Assim, em 25 de novembro de 1975, chefiados pelo então
Tenente Coronel Antônio Ramalho Eanes, ocorreu um golpe
militar, sob o pretexto de “impedir um golpe de esquerda” e
Portugal ingressou em uma fase de
consolidação de um regime
democrático-liberal.
Em
abril de 1976 – com o apoio do PS, do PPD e do CDS –, o
agora General de quatro estrelas Antônio Ramalho Eanes foi
eleito presidente da República. Para 1º Ministro, ele
indicou o líder do Partido Socialista, Mário Soares...
Com isso, encerrou-se em
Portugal a Revolução do Cravos e o país entrou em um
período de estabilidade conservadora, enterrando os sonhos
dos que esperavam que ela pudesse levar a transformações
sociais mais profundas.
Pouco a pouco, sucessivas revisões constitucionais –
sob governos do Partido “Socialista” ou de direita –
desfiguraram a Constituição Portuguesa, retirando os seus
enunciados mais avançados, de caráter anti-imperialista,
antimonopolista, anti-latifundiário e socialista.
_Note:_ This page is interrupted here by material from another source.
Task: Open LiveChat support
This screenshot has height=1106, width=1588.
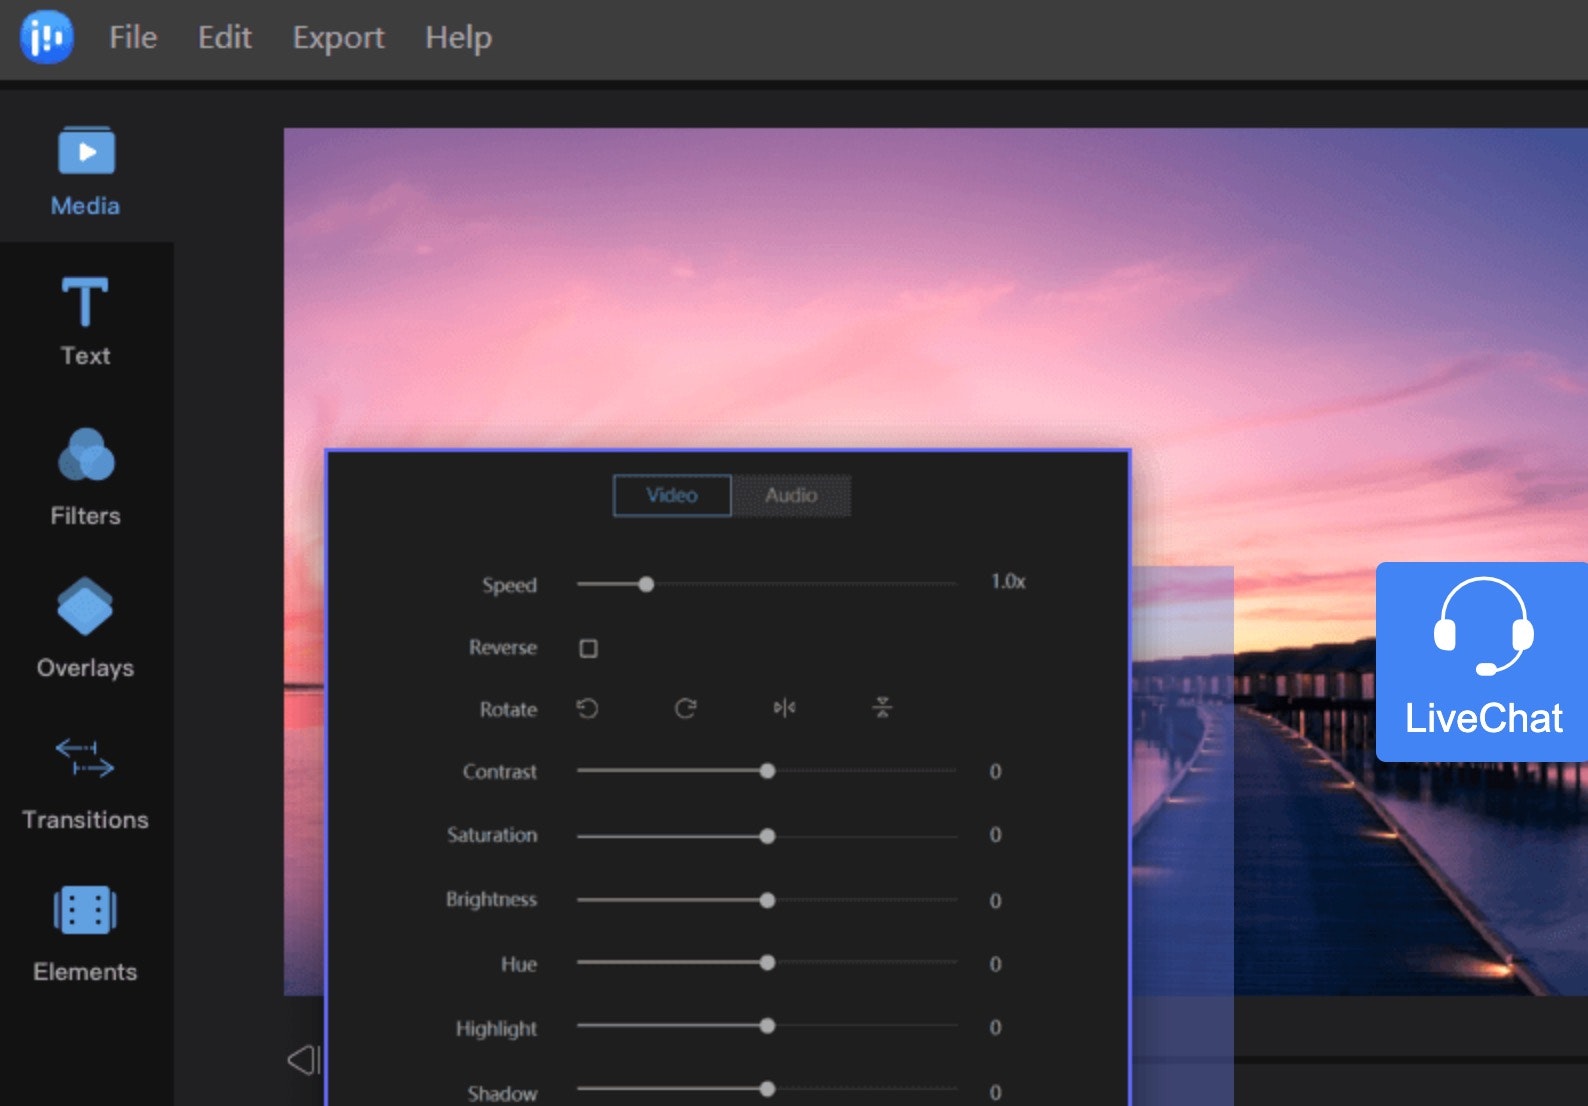Action: tap(1482, 661)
As poucas
referências ao socialismo que nela restaram – basicamente no
seu preâmbulo – tornaram-se “letra morta” ou mero adereço
decorativo...
O LEGADO DA REVOLUÇÃO DOS CRAVOS
Apesar do paulatino desmonte dos avanços da Revolução dos
Cravos, após o golpe de 25 de novembro de 1975, o empuxe
revolucionário das massas populares foi de tal monta que o
fim do regime fascista levou a uma ampla democratização de
Portugal, que as forças reacionárias não conseguiram
reverter.
Da
mesma forma, à direita não pôde acabar com os avanços
sociais e as conquistas dos trabalhadores portugueses, seja
em relação à liberdade de organização e de luta, seja quanto
aos seus direitos trabalhistas e suas melhorias econômicas.
Por
fim, mas não menos importante, o processo revolucionário de
abril de 1974 acelerou o fim da guerra colonial e a
conquista da independência pelas colônias portuguesas,
poupando a seus povos enormes sacrifícios e livrando o povo
português do peso da opressão de outros povos.
No
Brasil, vivíamos nessa época sob uma ditadura militar
terrorista que – enfraquecida por uma persistente
resistência popular – começava a dar sinais de esgotamento e
tentava prolongar a sua vida através de uma “abertura lenta
e gradual”, que na verdade era uma tentativa de se
institucionalizar.
Não
tenho dúvidas de que a Revolução dos Cravos
repercutiu no Brasil e contribui para a grande derrota que o
povo brasileiro impôs aos generais, nas eleições de 1974.
Por
tudo isso, a Revolução dos Cravos, de 25 de abril de 1974, é
festejada pelo povo português e pelos povos de todo o mundo!